Saturday, March 06, 2010

Euro QsOTD

The March 6th Washington Post editorializes on Europe's financial crisis:
The fundamental problem here is that, in the decade since it joined the euro area, Athens has consistently run massive budget deficits, in violation of European Union rules, and then disguised them with less-than-honest bookkeeping. The responsible E.U. and member state officials essentially did nothing about it. . .

No doubt politicians from Berlin to Athens would have preferred to keep pretending that 16 countries could employ a single currency without an enforceable common fiscal policy. But the hedge funds called this massive bluff. Before retaliating, government authorities should factor in the possibility that the hedgies merely precipitated a crisis that Europe was going to have to face sooner or later.
The March 6th New York Times:
Germany has the most fiscal flexibility among European Union members to help Greece, but public opposition to any assistance has been vehement. The debate has crystallized broader German misgivings about the European project into a public outcry. "It’s like a mosaic and the Greece crisis is the last stone," said Wolfgang Nowak, a former senior adviser to Mrs. Merkel’s predecessor, Gerhard Schröder, and head of Deutsche Bank’s International Forum. "More and more there is the feeling that French farmers, Polish farmers, Spanish infrastructure, that Europe is not a community but something held together by a German paycheck."
As Arnold Kling says:
The first phase of financial crisis gave capitalism a bad name. This phase may give European social democracy a bad name.
See MaxedOutMama for background.

5 comments:

Geoffrey said...

Ironically, there's great value in what's happening in Europe. The situation in Greece is being compared to California, who are also living on borrowed time. Reportedly, Spain and Portugal are in even greater long-term financial distress. So the European financial crisis will not end soon.

The American military umbrella has allowed Europe to indulge its socialist fantasy without having to spend any significant portion of its revenue on defense. Yet even with that artificial subsidy they are unable to make socialism work.

What a salient lesson for any promoting socialism and the strongest possible indictment of socialism's inherently false premises.

"Socialism is a philosophy of failure, the creed of ignorance, and the gospel of envy. " Winston Churchill

MaxedOutMama said...

I have been watching the situation with awe and shock.

There never was an explicit guarantee for any European country - indeed, that was ruled out in the charter.

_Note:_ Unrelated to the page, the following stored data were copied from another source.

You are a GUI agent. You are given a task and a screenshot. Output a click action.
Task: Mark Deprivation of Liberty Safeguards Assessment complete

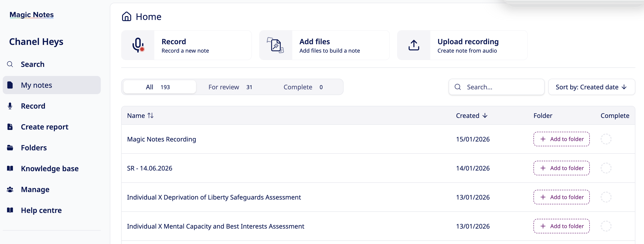coord(606,197)
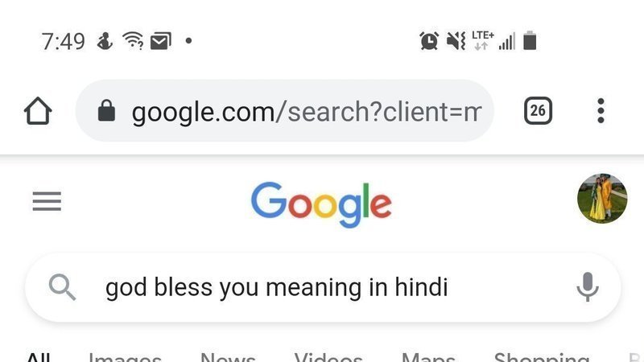This screenshot has height=362, width=644.
Task: Tap the mail notification icon in status bar
Action: pos(160,40)
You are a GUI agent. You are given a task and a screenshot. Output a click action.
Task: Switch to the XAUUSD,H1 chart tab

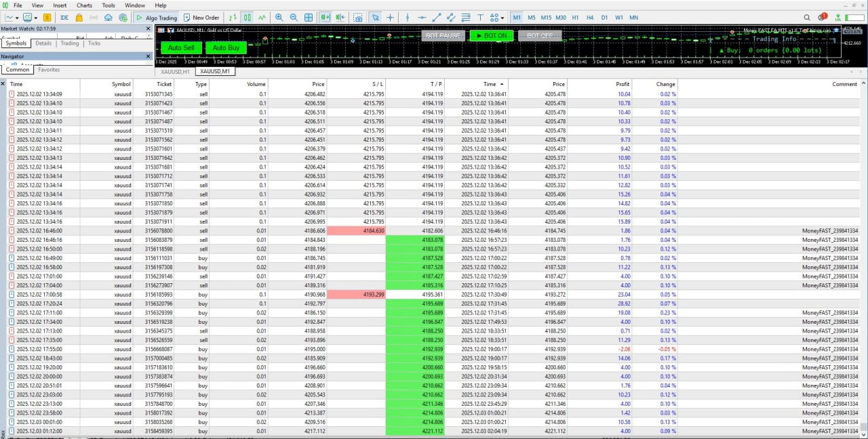[174, 71]
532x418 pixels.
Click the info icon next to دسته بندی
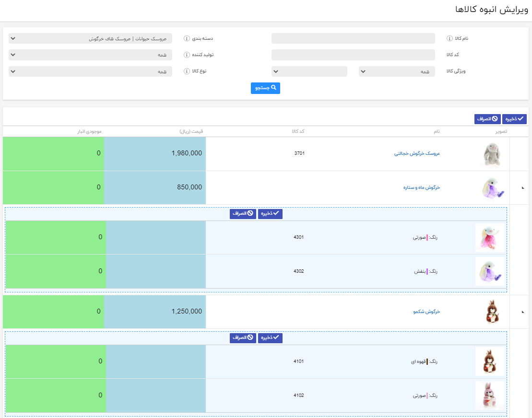pyautogui.click(x=187, y=39)
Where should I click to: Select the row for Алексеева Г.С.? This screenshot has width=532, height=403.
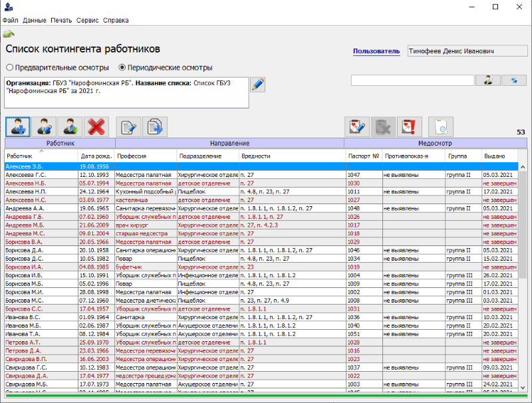(x=40, y=174)
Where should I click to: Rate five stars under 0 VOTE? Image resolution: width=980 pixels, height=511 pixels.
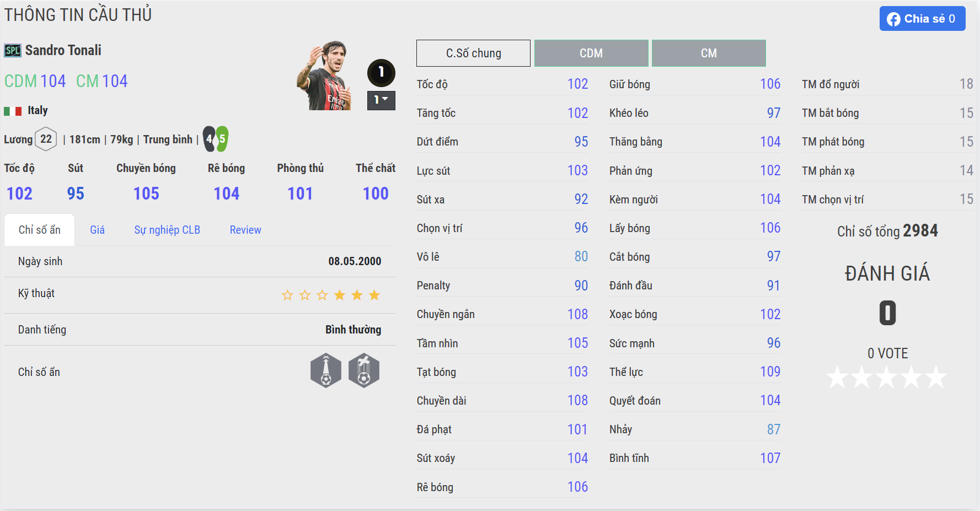click(936, 378)
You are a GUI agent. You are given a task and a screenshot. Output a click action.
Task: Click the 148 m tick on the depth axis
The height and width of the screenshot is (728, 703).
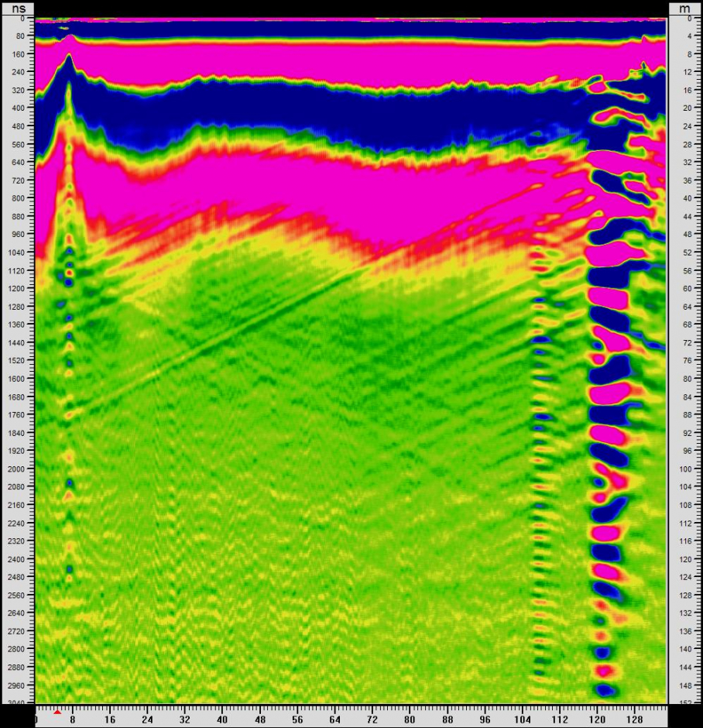coord(684,685)
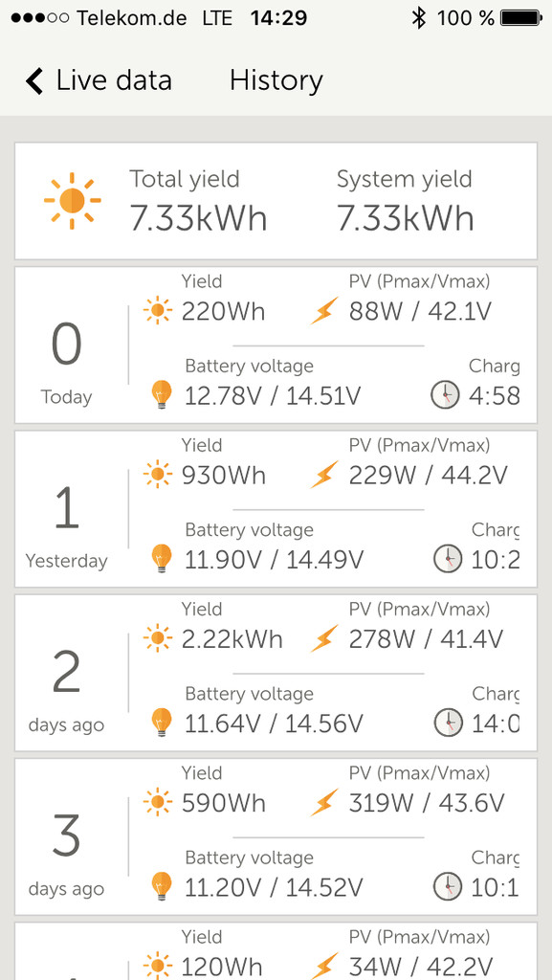Tap the back chevron arrow
Viewport: 552px width, 980px height.
coord(34,81)

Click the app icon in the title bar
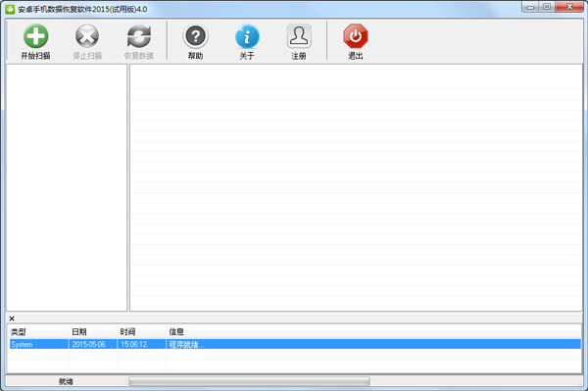coord(10,9)
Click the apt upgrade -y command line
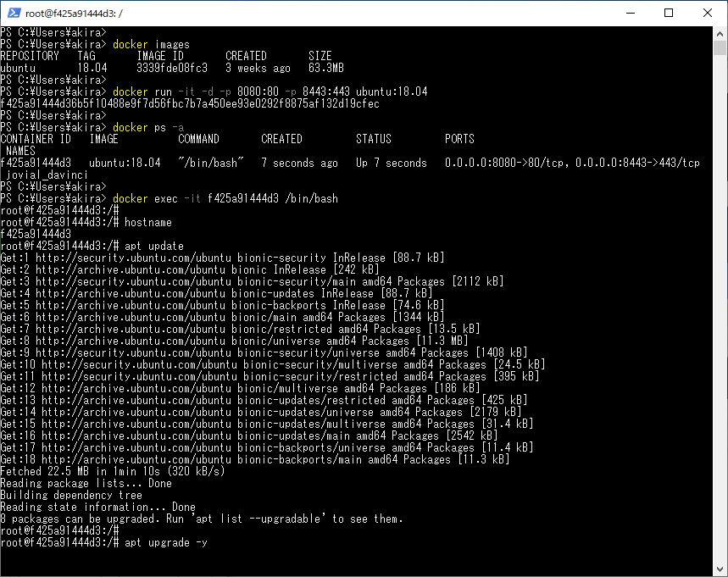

The idea that countries would be bailed was based on the fact that Italy, for instance, already has debt above 100% of GDP. So Greece is just the first one, and the theory was that Greece would have to be bailed to protect against a cascade of defaults which would hit - let's guess - the BANKS. The banks can afford to take a loss on Greek bonds, but not Italian, etc.

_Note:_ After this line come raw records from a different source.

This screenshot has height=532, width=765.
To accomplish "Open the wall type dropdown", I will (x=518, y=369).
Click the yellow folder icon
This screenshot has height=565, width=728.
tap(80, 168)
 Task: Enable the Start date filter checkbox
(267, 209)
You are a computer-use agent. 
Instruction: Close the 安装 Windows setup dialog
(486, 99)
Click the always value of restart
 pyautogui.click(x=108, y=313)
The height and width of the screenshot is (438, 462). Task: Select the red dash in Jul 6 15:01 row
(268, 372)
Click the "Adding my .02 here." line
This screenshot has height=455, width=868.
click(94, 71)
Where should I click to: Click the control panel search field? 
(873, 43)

I said over a year ago that there was big trouble ahead in Europe, and there is. Deutsche Bank was just downgraded again by the credit ratings firms.

As for the Germans, they are rightly opposed to bailing out all these countries; before the population would consent to intervention they would require a limit to their intervention and for the benefits of these other countries to be cut to theirs.

But what the German population doesn't know is that Germany's exports are hideously imperiled by what is happening now.

MaxedOutMama said...

Geoffrey - that is why Krugman and his ilk are tying themselves in knots trying to pretend this isn't happening, or it means something else.

It means what it means. The citizens of VA are not going to bail out the citizens of CA, etc. Progressivism in the US has just been killed by circumstances.

Who Struck John said...

Progressivism may have just been killed by circumstances, but it doesn't know it's dead yet, and may do tremendous damage in its death throes.

OBloodyHell said...

> This phase may give European social democracy a bad name.

Isn't the more important question "Hey, like -- What sort of imbecile gave it a 'good' name?"